[Data]
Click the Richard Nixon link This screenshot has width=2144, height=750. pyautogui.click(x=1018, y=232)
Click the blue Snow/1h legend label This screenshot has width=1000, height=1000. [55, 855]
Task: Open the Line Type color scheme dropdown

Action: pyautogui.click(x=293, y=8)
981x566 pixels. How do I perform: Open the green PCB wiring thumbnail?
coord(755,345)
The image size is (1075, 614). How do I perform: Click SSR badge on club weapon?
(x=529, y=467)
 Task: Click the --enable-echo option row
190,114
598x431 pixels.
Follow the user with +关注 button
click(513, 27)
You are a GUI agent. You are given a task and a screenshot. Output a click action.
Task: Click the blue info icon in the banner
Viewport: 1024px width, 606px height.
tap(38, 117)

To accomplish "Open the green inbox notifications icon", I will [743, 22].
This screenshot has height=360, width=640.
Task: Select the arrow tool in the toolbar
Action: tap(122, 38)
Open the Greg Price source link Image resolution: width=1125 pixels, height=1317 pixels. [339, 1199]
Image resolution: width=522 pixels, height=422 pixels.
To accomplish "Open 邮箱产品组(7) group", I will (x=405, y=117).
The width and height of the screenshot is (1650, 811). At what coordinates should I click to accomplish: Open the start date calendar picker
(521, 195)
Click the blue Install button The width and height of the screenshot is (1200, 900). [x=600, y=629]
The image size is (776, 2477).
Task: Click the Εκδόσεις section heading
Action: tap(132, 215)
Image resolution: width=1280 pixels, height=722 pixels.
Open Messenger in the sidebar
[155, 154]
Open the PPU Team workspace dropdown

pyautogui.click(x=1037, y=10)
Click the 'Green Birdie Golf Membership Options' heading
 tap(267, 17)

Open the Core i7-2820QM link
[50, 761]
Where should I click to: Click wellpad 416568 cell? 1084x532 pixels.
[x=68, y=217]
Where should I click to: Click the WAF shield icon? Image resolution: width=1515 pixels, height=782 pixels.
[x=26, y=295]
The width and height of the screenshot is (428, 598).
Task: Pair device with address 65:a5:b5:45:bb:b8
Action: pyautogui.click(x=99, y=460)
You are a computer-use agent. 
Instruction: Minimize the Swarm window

[Assignment] For this exercise, give the entries above again with no difference at all.

[Written answer]
Click the Richard Nixon link This screenshot has width=2144, height=750. pyautogui.click(x=1018, y=232)
Click the blue Snow/1h legend label This screenshot has width=1000, height=1000. [55, 855]
Task: Open the Line Type color scheme dropdown

Action: pyautogui.click(x=293, y=8)
981x566 pixels. How do I perform: Open the green PCB wiring thumbnail?
coord(755,345)
The image size is (1075, 614). How do I perform: Click SSR badge on club weapon?
(x=529, y=467)
 Task: Click the --enable-echo option row
190,114
598x431 pixels.
Follow the user with +关注 button
click(513, 27)
You are a GUI agent. You are given a task and a screenshot. Output a click action.
Task: Click the blue info icon in the banner
Viewport: 1024px width, 606px height.
tap(38, 117)

To accomplish "Open the green inbox notifications icon", I will [743, 22].
This screenshot has height=360, width=640.
Task: Select the arrow tool in the toolbar
Action: tap(122, 38)
Open the Greg Price source link Image resolution: width=1125 pixels, height=1317 pixels. [339, 1199]
Image resolution: width=522 pixels, height=422 pixels.
To accomplish "Open 邮箱产品组(7) group", I will (x=405, y=117).
The width and height of the screenshot is (1650, 811). At what coordinates should I click to accomplish: Open the start date calendar picker
(521, 195)
Click the blue Install button The width and height of the screenshot is (1200, 900). [x=600, y=629]
The image size is (776, 2477).
Task: Click the Εκδόσεις section heading
Action: tap(132, 215)
Image resolution: width=1280 pixels, height=722 pixels.
Open Messenger in the sidebar
[155, 154]
Open the PPU Team workspace dropdown

pyautogui.click(x=1037, y=10)
Click the 'Green Birdie Golf Membership Options' heading
 tap(267, 17)

Open the Core i7-2820QM link
[50, 761]
Where should I click to: Click wellpad 416568 cell? 1084x532 pixels.
[x=68, y=217]
Where should I click to: Click the WAF shield icon? Image resolution: width=1515 pixels, height=782 pixels.
[x=26, y=295]
The width and height of the screenshot is (428, 598).
Task: Pair device with address 65:a5:b5:45:bb:b8
Action: pyautogui.click(x=99, y=460)
You are a computer-use agent. 
Instruction: Minimize the Swarm window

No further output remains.